> Material shown
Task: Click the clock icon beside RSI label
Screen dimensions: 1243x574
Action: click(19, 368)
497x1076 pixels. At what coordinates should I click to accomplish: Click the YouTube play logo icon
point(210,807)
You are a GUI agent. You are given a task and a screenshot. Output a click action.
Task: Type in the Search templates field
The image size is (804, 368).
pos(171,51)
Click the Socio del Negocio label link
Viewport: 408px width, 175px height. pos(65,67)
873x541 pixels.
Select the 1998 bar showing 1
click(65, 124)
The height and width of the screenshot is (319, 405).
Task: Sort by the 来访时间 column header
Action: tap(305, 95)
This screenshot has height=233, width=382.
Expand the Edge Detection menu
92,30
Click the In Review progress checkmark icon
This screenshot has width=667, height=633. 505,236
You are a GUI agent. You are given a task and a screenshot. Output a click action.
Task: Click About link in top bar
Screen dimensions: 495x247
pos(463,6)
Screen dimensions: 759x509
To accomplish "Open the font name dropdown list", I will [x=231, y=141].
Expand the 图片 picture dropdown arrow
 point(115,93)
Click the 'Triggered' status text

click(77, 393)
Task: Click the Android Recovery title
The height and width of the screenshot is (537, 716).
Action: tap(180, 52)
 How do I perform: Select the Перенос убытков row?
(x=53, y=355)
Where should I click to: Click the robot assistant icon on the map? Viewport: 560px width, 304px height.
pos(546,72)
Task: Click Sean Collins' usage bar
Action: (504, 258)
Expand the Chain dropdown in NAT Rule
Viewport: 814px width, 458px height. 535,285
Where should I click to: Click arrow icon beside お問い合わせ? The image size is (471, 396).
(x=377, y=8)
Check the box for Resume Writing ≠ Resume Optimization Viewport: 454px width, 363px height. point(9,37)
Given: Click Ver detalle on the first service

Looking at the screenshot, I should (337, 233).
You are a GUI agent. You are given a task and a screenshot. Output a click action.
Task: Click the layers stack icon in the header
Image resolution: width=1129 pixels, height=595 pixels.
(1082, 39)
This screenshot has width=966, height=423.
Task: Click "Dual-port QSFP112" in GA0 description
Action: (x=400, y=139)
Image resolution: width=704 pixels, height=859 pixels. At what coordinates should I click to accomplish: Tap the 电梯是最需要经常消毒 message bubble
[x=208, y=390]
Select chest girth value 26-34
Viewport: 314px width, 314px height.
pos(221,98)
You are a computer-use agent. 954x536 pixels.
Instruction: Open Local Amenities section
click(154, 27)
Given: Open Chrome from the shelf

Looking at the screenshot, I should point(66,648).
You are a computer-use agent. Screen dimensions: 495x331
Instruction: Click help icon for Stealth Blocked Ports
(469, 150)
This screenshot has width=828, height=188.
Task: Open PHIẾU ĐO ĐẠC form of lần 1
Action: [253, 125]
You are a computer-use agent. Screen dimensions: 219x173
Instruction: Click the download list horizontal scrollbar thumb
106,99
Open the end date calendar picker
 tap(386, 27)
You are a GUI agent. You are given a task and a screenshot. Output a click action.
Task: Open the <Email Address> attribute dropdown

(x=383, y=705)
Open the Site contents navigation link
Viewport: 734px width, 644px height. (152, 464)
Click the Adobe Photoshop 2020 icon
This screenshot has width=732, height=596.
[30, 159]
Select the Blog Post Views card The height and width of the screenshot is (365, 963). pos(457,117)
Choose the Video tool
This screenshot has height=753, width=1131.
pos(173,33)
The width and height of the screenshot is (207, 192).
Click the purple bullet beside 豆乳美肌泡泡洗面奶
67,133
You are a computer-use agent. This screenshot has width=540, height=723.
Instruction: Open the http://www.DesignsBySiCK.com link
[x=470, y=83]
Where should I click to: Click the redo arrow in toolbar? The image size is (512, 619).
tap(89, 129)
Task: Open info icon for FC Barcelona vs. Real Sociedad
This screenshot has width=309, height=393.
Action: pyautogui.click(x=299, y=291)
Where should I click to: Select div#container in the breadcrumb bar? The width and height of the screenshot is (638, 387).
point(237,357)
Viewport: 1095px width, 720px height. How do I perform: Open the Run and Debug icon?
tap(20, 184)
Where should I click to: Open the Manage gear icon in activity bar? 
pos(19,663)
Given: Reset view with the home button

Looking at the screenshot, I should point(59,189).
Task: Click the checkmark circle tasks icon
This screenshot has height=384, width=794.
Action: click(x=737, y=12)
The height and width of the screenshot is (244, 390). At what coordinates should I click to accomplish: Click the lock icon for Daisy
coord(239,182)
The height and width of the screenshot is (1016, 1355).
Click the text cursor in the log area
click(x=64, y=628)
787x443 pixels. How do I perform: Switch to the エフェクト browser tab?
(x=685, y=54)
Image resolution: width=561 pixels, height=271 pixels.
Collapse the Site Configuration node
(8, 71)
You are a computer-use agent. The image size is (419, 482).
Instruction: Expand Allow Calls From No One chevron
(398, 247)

> Problem description
Word for word, retype all of the material.

> Task answer
Task: Click the clock icon beside RSI label
Screen dimensions: 1243x574
Action: click(19, 368)
497x1076 pixels. At what coordinates should I click to accomplish: Click the YouTube play logo icon
point(210,807)
You are a GUI agent. You are given a task and a screenshot. Output a click action.
Task: Type in the Search templates field
The image size is (804, 368).
pos(171,51)
Click the Socio del Negocio label link
Viewport: 408px width, 175px height. pos(65,67)
873x541 pixels.
Select the 1998 bar showing 1
click(65, 124)
The height and width of the screenshot is (319, 405).
Task: Sort by the 来访时间 column header
Action: tap(305, 95)
This screenshot has height=233, width=382.
Expand the Edge Detection menu
92,30
Click the In Review progress checkmark icon
This screenshot has width=667, height=633. 505,236
You are a GUI agent. You are given a task and a screenshot. Output a click action.
Task: Click About link in top bar
Screen dimensions: 495x247
pos(463,6)
Screen dimensions: 759x509
To accomplish "Open the font name dropdown list", I will [x=231, y=141].
Expand the 图片 picture dropdown arrow
 point(115,93)
Click the 'Triggered' status text

click(77, 393)
Task: Click the Android Recovery title
The height and width of the screenshot is (537, 716).
Action: tap(180, 52)
 How do I perform: Select the Перенос убытков row?
(x=53, y=355)
Where should I click to: Click the robot assistant icon on the map? Viewport: 560px width, 304px height.
pos(546,72)
Task: Click Sean Collins' usage bar
Action: (504, 258)
Expand the Chain dropdown in NAT Rule
Viewport: 814px width, 458px height. 535,285
Where should I click to: Click arrow icon beside お問い合わせ? The image size is (471, 396).
(x=377, y=8)
Check the box for Resume Writing ≠ Resume Optimization Viewport: 454px width, 363px height. point(9,37)
Given: Click Ver detalle on the first service

Looking at the screenshot, I should (337, 233).
You are a GUI agent. You are given a task and a screenshot. Output a click action.
Task: Click the layers stack icon in the header
Image resolution: width=1129 pixels, height=595 pixels.
(1082, 39)
This screenshot has width=966, height=423.
Task: Click "Dual-port QSFP112" in GA0 description
Action: (x=400, y=139)
Image resolution: width=704 pixels, height=859 pixels. At what coordinates should I click to accomplish: Tap the 电梯是最需要经常消毒 message bubble
[x=208, y=390]
Select chest girth value 26-34
Viewport: 314px width, 314px height.
pos(221,98)
You are a computer-use agent. 954x536 pixels.
Instruction: Open Local Amenities section
click(154, 27)
Given: Open Chrome from the shelf

Looking at the screenshot, I should point(66,648).
You are a computer-use agent. Screen dimensions: 495x331
Instruction: Click help icon for Stealth Blocked Ports
(469, 150)
This screenshot has width=828, height=188.
Task: Open PHIẾU ĐO ĐẠC form of lần 1
Action: [253, 125]
You are a computer-use agent. Screen dimensions: 219x173
Instruction: Click the download list horizontal scrollbar thumb
106,99
Open the end date calendar picker
 tap(386, 27)
You are a GUI agent. You are given a task and a screenshot. Output a click action.
Task: Open the <Email Address> attribute dropdown

(x=383, y=705)
Open the Site contents navigation link
Viewport: 734px width, 644px height. (152, 464)
Click the Adobe Photoshop 2020 icon
This screenshot has width=732, height=596.
[30, 159]
Select the Blog Post Views card The height and width of the screenshot is (365, 963). pos(457,117)
Choose the Video tool
This screenshot has height=753, width=1131.
pos(173,33)
The width and height of the screenshot is (207, 192).
Click the purple bullet beside 豆乳美肌泡泡洗面奶
67,133
You are a computer-use agent. This screenshot has width=540, height=723.
Instruction: Open the http://www.DesignsBySiCK.com link
[x=470, y=83]
Where should I click to: Click the redo arrow in toolbar? The image size is (512, 619).
tap(89, 129)
Task: Open info icon for FC Barcelona vs. Real Sociedad
This screenshot has width=309, height=393.
Action: pyautogui.click(x=299, y=291)
Where should I click to: Select div#container in the breadcrumb bar? The width and height of the screenshot is (638, 387).
point(237,357)
Viewport: 1095px width, 720px height. How do I perform: Open the Run and Debug icon?
tap(20, 184)
Where should I click to: Open the Manage gear icon in activity bar? 
pos(19,663)
Given: Reset view with the home button

Looking at the screenshot, I should point(59,189).
Task: Click the checkmark circle tasks icon
This screenshot has height=384, width=794.
Action: click(x=737, y=12)
The height and width of the screenshot is (244, 390). At what coordinates should I click to accomplish: Click the lock icon for Daisy
coord(239,182)
The height and width of the screenshot is (1016, 1355).
Click the text cursor in the log area
click(x=64, y=628)
787x443 pixels. How do I perform: Switch to the エフェクト browser tab?
(x=685, y=54)
Image resolution: width=561 pixels, height=271 pixels.
Collapse the Site Configuration node
(8, 71)
You are a computer-use agent. The image size is (419, 482).
Instruction: Expand Allow Calls From No One chevron
(398, 247)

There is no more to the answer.